_WORK REQUEST:_ Retype each record exactly, please. Skip none.

_SOURCE INFORMATION:_
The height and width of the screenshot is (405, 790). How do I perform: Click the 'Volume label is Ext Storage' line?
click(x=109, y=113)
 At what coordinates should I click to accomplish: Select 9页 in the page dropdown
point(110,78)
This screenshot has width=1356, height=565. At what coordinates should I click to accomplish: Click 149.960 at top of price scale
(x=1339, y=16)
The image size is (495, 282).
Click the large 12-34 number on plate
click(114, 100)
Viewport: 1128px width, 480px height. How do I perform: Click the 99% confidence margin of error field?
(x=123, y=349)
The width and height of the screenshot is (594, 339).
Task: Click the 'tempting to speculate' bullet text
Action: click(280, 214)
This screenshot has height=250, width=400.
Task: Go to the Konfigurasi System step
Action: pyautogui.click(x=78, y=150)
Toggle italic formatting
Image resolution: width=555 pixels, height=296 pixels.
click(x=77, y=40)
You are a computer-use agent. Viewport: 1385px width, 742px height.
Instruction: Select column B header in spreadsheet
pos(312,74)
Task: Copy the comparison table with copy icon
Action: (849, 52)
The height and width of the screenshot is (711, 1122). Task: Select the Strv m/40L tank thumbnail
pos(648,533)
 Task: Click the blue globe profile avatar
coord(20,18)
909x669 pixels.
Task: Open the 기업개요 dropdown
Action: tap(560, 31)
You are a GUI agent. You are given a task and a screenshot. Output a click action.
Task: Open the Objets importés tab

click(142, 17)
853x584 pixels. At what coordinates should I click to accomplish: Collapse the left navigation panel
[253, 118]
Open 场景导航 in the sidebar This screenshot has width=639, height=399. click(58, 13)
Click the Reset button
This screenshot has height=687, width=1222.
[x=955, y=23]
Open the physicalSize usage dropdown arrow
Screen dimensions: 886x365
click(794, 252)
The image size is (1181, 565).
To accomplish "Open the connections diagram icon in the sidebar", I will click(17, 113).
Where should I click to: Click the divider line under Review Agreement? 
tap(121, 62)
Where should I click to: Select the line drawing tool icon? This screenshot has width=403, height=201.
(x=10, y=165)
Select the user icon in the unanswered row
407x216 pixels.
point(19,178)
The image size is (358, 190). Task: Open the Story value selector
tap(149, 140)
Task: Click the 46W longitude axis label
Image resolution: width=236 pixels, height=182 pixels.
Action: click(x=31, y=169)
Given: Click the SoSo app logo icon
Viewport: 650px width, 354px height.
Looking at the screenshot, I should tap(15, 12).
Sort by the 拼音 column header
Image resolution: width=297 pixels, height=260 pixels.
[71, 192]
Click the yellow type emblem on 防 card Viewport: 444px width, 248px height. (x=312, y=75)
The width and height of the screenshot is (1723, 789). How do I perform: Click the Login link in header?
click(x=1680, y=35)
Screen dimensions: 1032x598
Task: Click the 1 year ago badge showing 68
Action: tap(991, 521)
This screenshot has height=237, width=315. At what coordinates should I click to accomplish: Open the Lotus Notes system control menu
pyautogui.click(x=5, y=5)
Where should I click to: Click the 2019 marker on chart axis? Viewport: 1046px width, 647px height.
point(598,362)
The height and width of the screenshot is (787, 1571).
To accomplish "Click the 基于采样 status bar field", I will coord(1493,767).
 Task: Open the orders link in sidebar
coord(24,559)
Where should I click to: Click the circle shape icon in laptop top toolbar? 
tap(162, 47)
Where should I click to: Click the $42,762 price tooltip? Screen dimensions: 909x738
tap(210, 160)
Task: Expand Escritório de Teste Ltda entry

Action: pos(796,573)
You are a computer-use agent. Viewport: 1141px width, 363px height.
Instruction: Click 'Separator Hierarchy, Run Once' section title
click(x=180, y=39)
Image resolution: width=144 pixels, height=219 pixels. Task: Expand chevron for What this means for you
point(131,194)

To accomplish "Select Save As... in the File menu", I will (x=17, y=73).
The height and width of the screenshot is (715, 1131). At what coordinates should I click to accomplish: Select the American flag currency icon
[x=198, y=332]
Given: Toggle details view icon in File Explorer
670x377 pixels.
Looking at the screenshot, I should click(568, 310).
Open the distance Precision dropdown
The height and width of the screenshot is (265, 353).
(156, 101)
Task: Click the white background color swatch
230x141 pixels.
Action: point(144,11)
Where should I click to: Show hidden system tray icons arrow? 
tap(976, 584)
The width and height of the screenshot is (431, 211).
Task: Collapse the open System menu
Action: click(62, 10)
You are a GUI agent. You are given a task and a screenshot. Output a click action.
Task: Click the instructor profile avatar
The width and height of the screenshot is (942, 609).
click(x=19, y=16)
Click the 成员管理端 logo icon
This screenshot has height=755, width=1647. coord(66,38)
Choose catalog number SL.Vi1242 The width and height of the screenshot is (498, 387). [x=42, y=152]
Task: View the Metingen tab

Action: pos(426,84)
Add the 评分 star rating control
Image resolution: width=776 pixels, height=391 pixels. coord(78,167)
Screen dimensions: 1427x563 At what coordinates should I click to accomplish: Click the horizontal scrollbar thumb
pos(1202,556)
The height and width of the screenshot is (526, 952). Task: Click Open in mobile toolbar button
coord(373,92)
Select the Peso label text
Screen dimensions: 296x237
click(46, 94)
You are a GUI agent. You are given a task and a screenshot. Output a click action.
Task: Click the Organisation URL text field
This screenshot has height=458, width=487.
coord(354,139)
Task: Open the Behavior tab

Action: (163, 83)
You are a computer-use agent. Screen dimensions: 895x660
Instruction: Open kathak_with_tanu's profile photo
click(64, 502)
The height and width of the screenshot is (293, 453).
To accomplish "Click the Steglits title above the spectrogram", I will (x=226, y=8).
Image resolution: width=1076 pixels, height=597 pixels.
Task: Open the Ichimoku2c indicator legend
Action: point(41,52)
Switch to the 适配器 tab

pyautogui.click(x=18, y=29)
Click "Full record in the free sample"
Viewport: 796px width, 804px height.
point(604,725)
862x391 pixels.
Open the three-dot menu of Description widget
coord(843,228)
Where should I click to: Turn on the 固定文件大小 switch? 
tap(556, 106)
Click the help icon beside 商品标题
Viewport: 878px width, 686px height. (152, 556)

_EXERCISE OUTPUT:_
The height and width of the screenshot is (405, 790). How do I perform: Click the 'Volume label is Ext Storage' line?
click(x=109, y=113)
 At what coordinates should I click to accomplish: Select 9页 in the page dropdown
point(110,78)
This screenshot has width=1356, height=565. At what coordinates should I click to accomplish: Click 149.960 at top of price scale
(x=1339, y=16)
The image size is (495, 282).
Click the large 12-34 number on plate
click(114, 100)
Viewport: 1128px width, 480px height. How do I perform: Click the 99% confidence margin of error field?
(x=123, y=349)
The width and height of the screenshot is (594, 339).
Task: Click the 'tempting to speculate' bullet text
Action: click(280, 214)
This screenshot has height=250, width=400.
Task: Go to the Konfigurasi System step
Action: pyautogui.click(x=78, y=150)
Toggle italic formatting
Image resolution: width=555 pixels, height=296 pixels.
click(x=77, y=40)
You are a computer-use agent. Viewport: 1385px width, 742px height.
Instruction: Select column B header in spreadsheet
pos(312,74)
Task: Copy the comparison table with copy icon
Action: (849, 52)
The height and width of the screenshot is (711, 1122). Task: Select the Strv m/40L tank thumbnail
pos(648,533)
 Task: Click the blue globe profile avatar
coord(20,18)
909x669 pixels.
Task: Open the 기업개요 dropdown
Action: tap(560, 31)
You are a GUI agent. You are given a task and a screenshot. Output a click action.
Task: Open the Objets importés tab

click(142, 17)
853x584 pixels. At what coordinates should I click to accomplish: Collapse the left navigation panel
[253, 118]
Open 场景导航 in the sidebar This screenshot has width=639, height=399. click(58, 13)
Click the Reset button
This screenshot has height=687, width=1222.
[x=955, y=23]
Open the physicalSize usage dropdown arrow
Screen dimensions: 886x365
click(794, 252)
The image size is (1181, 565).
To accomplish "Open the connections diagram icon in the sidebar", I will click(17, 113).
Where should I click to: Click the divider line under Review Agreement? 
tap(121, 62)
Where should I click to: Select the line drawing tool icon? This screenshot has width=403, height=201.
(x=10, y=165)
Select the user icon in the unanswered row
407x216 pixels.
point(19,178)
The image size is (358, 190). Task: Open the Story value selector
tap(149, 140)
Task: Click the 46W longitude axis label
Image resolution: width=236 pixels, height=182 pixels.
Action: click(x=31, y=169)
Given: Click the SoSo app logo icon
Viewport: 650px width, 354px height.
Looking at the screenshot, I should tap(15, 12).
Sort by the 拼音 column header
Image resolution: width=297 pixels, height=260 pixels.
[71, 192]
Click the yellow type emblem on 防 card Viewport: 444px width, 248px height. (x=312, y=75)
The width and height of the screenshot is (1723, 789). How do I perform: Click the Login link in header?
click(x=1680, y=35)
Screen dimensions: 1032x598
Task: Click the 1 year ago badge showing 68
Action: tap(991, 521)
This screenshot has height=237, width=315. At what coordinates should I click to accomplish: Open the Lotus Notes system control menu
pyautogui.click(x=5, y=5)
Where should I click to: Click the 2019 marker on chart axis? Viewport: 1046px width, 647px height.
point(598,362)
The height and width of the screenshot is (787, 1571).
To accomplish "Click the 基于采样 status bar field", I will coord(1493,767).
 Task: Open the orders link in sidebar
coord(24,559)
Where should I click to: Click the circle shape icon in laptop top toolbar? 
tap(162, 47)
Where should I click to: Click the $42,762 price tooltip? Screen dimensions: 909x738
tap(210, 160)
Task: Expand Escritório de Teste Ltda entry

Action: pos(796,573)
You are a computer-use agent. Viewport: 1141px width, 363px height.
Instruction: Click 'Separator Hierarchy, Run Once' section title
click(x=180, y=39)
Image resolution: width=144 pixels, height=219 pixels. Task: Expand chevron for What this means for you
point(131,194)

To accomplish "Select Save As... in the File menu", I will (x=17, y=73).
The height and width of the screenshot is (715, 1131). At what coordinates should I click to accomplish: Select the American flag currency icon
[x=198, y=332]
Given: Toggle details view icon in File Explorer
670x377 pixels.
Looking at the screenshot, I should click(568, 310).
Open the distance Precision dropdown
The height and width of the screenshot is (265, 353).
(156, 101)
Task: Click the white background color swatch
230x141 pixels.
Action: point(144,11)
Where should I click to: Show hidden system tray icons arrow? 
tap(976, 584)
The width and height of the screenshot is (431, 211).
Task: Collapse the open System menu
Action: click(62, 10)
You are a GUI agent. You are given a task and a screenshot. Output a click action.
Task: Click the instructor profile avatar
The width and height of the screenshot is (942, 609).
click(x=19, y=16)
Click the 成员管理端 logo icon
This screenshot has height=755, width=1647. coord(66,38)
Choose catalog number SL.Vi1242 The width and height of the screenshot is (498, 387). [x=42, y=152]
Task: View the Metingen tab

Action: pos(426,84)
Add the 评分 star rating control
Image resolution: width=776 pixels, height=391 pixels. coord(78,167)
Screen dimensions: 1427x563 At what coordinates should I click to accomplish: Click the horizontal scrollbar thumb
pos(1202,556)
The height and width of the screenshot is (526, 952). Task: Click Open in mobile toolbar button
coord(373,92)
Select the Peso label text
Screen dimensions: 296x237
click(46, 94)
You are a GUI agent. You are given a task and a screenshot. Output a click action.
Task: Click the Organisation URL text field
This screenshot has height=458, width=487.
coord(354,139)
Task: Open the Behavior tab

Action: (163, 83)
You are a computer-use agent. Screen dimensions: 895x660
Instruction: Open kathak_with_tanu's profile photo
click(64, 502)
The height and width of the screenshot is (293, 453).
To accomplish "Click the Steglits title above the spectrogram", I will (x=226, y=8).
Image resolution: width=1076 pixels, height=597 pixels.
Task: Open the Ichimoku2c indicator legend
Action: point(41,52)
Switch to the 适配器 tab

pyautogui.click(x=18, y=29)
Click "Full record in the free sample"
Viewport: 796px width, 804px height.
point(604,725)
862x391 pixels.
Open the three-dot menu of Description widget
coord(843,228)
Where should I click to: Turn on the 固定文件大小 switch? 
tap(556, 106)
Click the help icon beside 商品标题
Viewport: 878px width, 686px height. (152, 556)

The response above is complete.